External expertise pays off precisely where your organization crosses the Jagged Frontier. Where tasks are complex, context-dependent, and carry regulatory weight. For NIS2 implementation, AI strategy, or software delivery process redesign, a graduate student with a ChatGPT subscription is the cheapest option with the most expensive risk profile. When evaluating external AI consulting, check whether the consultant uses AI as a tool themselves. Anyone consulting without AI in 2026 wastes speed. Anyone consulting only with AI wastes quality.

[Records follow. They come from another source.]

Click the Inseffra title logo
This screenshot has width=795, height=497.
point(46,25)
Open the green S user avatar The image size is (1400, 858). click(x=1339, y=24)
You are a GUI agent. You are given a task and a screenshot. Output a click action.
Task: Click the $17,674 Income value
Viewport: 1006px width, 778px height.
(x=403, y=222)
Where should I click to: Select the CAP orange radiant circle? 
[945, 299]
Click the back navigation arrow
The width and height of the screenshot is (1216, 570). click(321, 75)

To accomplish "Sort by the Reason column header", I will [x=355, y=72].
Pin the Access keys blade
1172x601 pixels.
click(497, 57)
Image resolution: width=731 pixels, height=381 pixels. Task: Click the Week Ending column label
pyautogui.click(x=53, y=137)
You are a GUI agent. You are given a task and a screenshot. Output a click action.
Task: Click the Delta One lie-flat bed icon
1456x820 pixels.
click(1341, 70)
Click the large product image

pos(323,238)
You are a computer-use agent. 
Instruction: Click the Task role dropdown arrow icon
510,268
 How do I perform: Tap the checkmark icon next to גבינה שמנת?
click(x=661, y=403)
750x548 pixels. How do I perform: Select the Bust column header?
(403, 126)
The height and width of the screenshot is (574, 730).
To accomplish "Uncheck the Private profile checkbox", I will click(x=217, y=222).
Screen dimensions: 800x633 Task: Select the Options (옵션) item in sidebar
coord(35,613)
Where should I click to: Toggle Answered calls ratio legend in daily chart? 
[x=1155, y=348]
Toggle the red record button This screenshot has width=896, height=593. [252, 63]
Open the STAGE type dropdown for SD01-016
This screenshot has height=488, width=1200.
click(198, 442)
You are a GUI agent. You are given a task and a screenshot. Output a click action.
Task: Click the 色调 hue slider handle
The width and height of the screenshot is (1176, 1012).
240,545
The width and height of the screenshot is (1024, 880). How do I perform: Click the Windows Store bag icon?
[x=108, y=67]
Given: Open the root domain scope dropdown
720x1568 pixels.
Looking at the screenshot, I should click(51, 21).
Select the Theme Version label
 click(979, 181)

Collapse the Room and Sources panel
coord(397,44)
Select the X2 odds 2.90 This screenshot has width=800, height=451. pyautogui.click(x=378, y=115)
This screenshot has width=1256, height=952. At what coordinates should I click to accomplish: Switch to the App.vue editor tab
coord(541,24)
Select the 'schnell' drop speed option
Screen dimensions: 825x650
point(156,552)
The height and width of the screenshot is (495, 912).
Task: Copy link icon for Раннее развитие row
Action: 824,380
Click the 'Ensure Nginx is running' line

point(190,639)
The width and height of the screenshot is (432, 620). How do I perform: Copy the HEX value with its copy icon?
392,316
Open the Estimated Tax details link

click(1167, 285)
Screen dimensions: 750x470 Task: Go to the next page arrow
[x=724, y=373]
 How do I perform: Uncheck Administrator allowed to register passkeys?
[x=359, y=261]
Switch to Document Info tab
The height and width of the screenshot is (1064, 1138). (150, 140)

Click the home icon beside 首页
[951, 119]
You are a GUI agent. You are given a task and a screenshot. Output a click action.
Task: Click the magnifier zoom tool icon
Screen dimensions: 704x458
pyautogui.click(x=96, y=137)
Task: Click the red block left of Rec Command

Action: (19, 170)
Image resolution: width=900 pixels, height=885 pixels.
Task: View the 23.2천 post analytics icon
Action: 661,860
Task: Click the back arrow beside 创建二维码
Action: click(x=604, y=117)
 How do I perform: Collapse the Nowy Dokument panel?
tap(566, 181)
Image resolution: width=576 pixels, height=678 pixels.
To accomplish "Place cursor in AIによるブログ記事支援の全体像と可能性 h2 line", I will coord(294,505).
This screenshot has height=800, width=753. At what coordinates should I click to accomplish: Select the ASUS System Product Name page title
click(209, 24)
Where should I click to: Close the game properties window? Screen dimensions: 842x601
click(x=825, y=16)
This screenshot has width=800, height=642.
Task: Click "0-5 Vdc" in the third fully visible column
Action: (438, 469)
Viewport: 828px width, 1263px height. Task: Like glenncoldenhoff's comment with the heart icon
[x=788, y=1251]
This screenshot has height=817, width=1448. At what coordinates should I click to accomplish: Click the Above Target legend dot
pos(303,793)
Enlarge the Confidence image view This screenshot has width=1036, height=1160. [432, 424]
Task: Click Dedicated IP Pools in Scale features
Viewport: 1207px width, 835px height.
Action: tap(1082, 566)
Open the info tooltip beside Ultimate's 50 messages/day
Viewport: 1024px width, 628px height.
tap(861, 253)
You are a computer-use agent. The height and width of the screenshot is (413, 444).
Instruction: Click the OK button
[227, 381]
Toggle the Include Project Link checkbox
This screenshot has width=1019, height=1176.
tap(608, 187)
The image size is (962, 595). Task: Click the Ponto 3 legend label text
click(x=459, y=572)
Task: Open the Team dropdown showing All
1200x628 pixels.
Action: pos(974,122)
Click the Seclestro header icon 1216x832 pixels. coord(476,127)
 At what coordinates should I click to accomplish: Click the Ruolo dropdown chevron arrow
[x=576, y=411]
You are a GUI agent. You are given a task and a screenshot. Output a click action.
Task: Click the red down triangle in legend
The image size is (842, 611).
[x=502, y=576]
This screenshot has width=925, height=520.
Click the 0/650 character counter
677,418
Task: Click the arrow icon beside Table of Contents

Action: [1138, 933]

For a structured approach to building your AI strategy, see our AI Strategy Guide for Mid-Market Companies.

Our Take

This article is itself an example of the boundary it describes. I used Claude to run the research. Seven studies reviewed, data points extracted, contradictions between Harvard, MIT, and Stanford flagged. That saved hours. The judgment call, which numbers matter for a CEO with 200 employees and which stay academic, that's not something a prompt delivers. The decision to structure this piece around the Jagged Frontier and the Centaur metaphor came from client experience, not from AI output.

A CEO recently asked whether his team could handle NIS2 requirements using ChatGPT. I asked to see their result. Three of eight critical requirements were missing. The gaps were exactly where things got company-specific: supply chain dependencies, cross-departmental responsibilities, legacy IT systems that appear in no official documentation. ChatGPT knew the regulation. It didn't know the company.

With software delivery, I see the same thing. AI agents generate code, write tests, create documentation. Whether the generated code fits your existing architecture, meets your compliance requirements, or whether your team can maintain it, no agent can judge that. It takes operational experience. And the willingness to give uncomfortable answers.

The data from seven studies shows a clear pattern. AI outperforms humans 4:1 on tasks under two hours ^[4]. Humans outperform AI 2:1 on analyses over 32 hours ^[4]. Consulting projects take weeks. They require context that exists in no training dataset. They require judgment that no temperature setting delivers.

Back to aviation: I love technology when it makes life easier. But I don't want to depend on it. I'm glad to still be able to navigate my course by hand when it counts. That goes for aircraft. And for companies.